Provided information =>
* Begin *

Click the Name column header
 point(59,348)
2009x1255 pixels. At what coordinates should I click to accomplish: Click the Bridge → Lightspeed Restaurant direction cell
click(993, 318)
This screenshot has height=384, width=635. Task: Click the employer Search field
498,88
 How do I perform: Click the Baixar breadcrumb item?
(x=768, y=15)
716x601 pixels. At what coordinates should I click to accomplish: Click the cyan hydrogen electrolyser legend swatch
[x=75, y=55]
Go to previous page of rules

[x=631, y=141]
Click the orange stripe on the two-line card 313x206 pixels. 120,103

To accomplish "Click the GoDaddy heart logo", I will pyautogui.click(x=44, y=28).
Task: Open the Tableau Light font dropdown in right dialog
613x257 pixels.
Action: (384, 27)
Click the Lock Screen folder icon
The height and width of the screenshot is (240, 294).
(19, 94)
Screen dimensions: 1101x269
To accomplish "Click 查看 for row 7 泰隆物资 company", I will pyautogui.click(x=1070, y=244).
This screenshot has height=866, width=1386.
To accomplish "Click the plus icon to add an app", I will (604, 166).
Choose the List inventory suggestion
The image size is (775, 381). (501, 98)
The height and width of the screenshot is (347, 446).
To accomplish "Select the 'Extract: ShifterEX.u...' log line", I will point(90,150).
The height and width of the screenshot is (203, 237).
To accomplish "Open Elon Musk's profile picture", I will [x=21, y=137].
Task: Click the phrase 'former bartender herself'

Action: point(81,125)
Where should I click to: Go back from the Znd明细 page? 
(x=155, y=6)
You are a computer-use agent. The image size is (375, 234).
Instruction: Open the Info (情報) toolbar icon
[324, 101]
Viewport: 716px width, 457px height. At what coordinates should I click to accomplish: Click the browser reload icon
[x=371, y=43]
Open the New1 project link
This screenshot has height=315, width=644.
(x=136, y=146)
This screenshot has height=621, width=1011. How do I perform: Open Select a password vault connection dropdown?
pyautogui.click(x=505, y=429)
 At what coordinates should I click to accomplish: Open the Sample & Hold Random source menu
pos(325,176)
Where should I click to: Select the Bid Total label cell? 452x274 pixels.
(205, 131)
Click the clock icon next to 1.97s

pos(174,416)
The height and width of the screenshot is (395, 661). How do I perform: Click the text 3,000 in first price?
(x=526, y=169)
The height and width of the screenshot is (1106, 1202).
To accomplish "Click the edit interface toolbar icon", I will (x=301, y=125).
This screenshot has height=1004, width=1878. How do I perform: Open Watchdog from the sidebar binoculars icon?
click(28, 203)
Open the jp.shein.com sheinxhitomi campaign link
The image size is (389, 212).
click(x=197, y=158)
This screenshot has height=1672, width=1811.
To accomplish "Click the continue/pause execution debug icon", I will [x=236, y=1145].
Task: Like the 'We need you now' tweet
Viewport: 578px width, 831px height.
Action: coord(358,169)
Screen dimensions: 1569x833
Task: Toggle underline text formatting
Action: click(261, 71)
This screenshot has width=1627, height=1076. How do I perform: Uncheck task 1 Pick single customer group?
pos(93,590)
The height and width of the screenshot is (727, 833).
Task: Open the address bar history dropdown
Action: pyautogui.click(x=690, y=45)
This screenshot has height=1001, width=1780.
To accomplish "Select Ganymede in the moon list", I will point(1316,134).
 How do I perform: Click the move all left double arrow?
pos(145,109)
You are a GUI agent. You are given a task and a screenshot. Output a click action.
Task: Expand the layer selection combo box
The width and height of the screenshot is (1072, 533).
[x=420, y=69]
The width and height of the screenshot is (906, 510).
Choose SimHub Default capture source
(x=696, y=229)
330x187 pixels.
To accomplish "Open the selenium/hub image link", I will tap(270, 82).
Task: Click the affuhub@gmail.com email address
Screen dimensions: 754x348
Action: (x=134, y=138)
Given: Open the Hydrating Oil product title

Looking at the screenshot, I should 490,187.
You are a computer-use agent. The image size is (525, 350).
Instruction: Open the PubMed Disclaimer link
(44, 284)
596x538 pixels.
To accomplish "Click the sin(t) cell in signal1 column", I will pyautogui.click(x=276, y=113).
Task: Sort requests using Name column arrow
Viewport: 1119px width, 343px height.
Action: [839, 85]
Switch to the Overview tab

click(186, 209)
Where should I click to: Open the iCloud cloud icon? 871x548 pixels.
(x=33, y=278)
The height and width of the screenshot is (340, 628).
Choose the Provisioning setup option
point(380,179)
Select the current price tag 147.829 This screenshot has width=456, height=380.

* End *

Reproduce all of the records above, swapping every occurrence of "pixels" for "px" and leaving everything else unchanged.

Solution to this problem =>
Click the Name column header
 point(59,348)
2009x1255 px. At what coordinates should I click to accomplish: Click the Bridge → Lightspeed Restaurant direction cell
click(993, 318)
This screenshot has height=384, width=635. Task: Click the employer Search field
498,88
 How do I perform: Click the Baixar breadcrumb item?
(x=768, y=15)
716x601 px. At what coordinates should I click to accomplish: Click the cyan hydrogen electrolyser legend swatch
[x=75, y=55]
Go to previous page of rules

[x=631, y=141]
Click the orange stripe on the two-line card 313x206 px. 120,103

To accomplish "Click the GoDaddy heart logo", I will pyautogui.click(x=44, y=28).
Task: Open the Tableau Light font dropdown in right dialog
613x257 px.
Action: (384, 27)
Click the Lock Screen folder icon
The height and width of the screenshot is (240, 294).
(19, 94)
Screen dimensions: 1101x269
To accomplish "Click 查看 for row 7 泰隆物资 company", I will pyautogui.click(x=1070, y=244).
This screenshot has height=866, width=1386.
To accomplish "Click the plus icon to add an app", I will (604, 166).
Choose the List inventory suggestion
The image size is (775, 381). (501, 98)
The height and width of the screenshot is (347, 446).
To accomplish "Select the 'Extract: ShifterEX.u...' log line", I will point(90,150).
The height and width of the screenshot is (203, 237).
To accomplish "Open Elon Musk's profile picture", I will [x=21, y=137].
Task: Click the phrase 'former bartender herself'

Action: point(81,125)
Where should I click to: Go back from the Znd明细 page? 
(x=155, y=6)
You are a computer-use agent. The image size is (375, 234).
Instruction: Open the Info (情報) toolbar icon
[324, 101]
Viewport: 716px width, 457px height. At what coordinates should I click to accomplish: Click the browser reload icon
[x=371, y=43]
Open the New1 project link
This screenshot has height=315, width=644.
(x=136, y=146)
This screenshot has height=621, width=1011. How do I perform: Open Select a password vault connection dropdown?
pyautogui.click(x=505, y=429)
 At what coordinates should I click to accomplish: Open the Sample & Hold Random source menu
pos(325,176)
Where should I click to: Select the Bid Total label cell? 452x274 px.
(205, 131)
Click the clock icon next to 1.97s

pos(174,416)
The height and width of the screenshot is (395, 661). How do I perform: Click the text 3,000 in first price?
(x=526, y=169)
The height and width of the screenshot is (1106, 1202).
To accomplish "Click the edit interface toolbar icon", I will (x=301, y=125).
This screenshot has height=1004, width=1878. How do I perform: Open Watchdog from the sidebar binoculars icon?
click(28, 203)
Open the jp.shein.com sheinxhitomi campaign link
The image size is (389, 212).
click(x=197, y=158)
This screenshot has height=1672, width=1811.
To accomplish "Click the continue/pause execution debug icon", I will [x=236, y=1145].
Task: Like the 'We need you now' tweet
Viewport: 578px width, 831px height.
Action: coord(358,169)
Screen dimensions: 1569x833
Task: Toggle underline text formatting
Action: click(261, 71)
This screenshot has width=1627, height=1076. How do I perform: Uncheck task 1 Pick single customer group?
pos(93,590)
The height and width of the screenshot is (727, 833).
Task: Open the address bar history dropdown
Action: pyautogui.click(x=690, y=45)
This screenshot has height=1001, width=1780.
To accomplish "Select Ganymede in the moon list", I will point(1316,134).
 How do I perform: Click the move all left double arrow?
pos(145,109)
You are a GUI agent. You are given a task and a screenshot. Output a click action.
Task: Expand the layer selection combo box
The width and height of the screenshot is (1072, 533).
[x=420, y=69]
The width and height of the screenshot is (906, 510).
Choose SimHub Default capture source
(x=696, y=229)
330x187 px.
To accomplish "Open the selenium/hub image link", I will tap(270, 82).
Task: Click the affuhub@gmail.com email address
Screen dimensions: 754x348
Action: (x=134, y=138)
Given: Open the Hydrating Oil product title

Looking at the screenshot, I should 490,187.
You are a computer-use agent. The image size is (525, 350).
Instruction: Open the PubMed Disclaimer link
(44, 284)
596x538 px.
To accomplish "Click the sin(t) cell in signal1 column", I will pyautogui.click(x=276, y=113).
Task: Sort requests using Name column arrow
Viewport: 1119px width, 343px height.
Action: [839, 85]
Switch to the Overview tab

click(186, 209)
Where should I click to: Open the iCloud cloud icon? 871x548 px.
(x=33, y=278)
The height and width of the screenshot is (340, 628).
Choose the Provisioning setup option
point(380,179)
Select the current price tag 147.829 This screenshot has width=456, height=380.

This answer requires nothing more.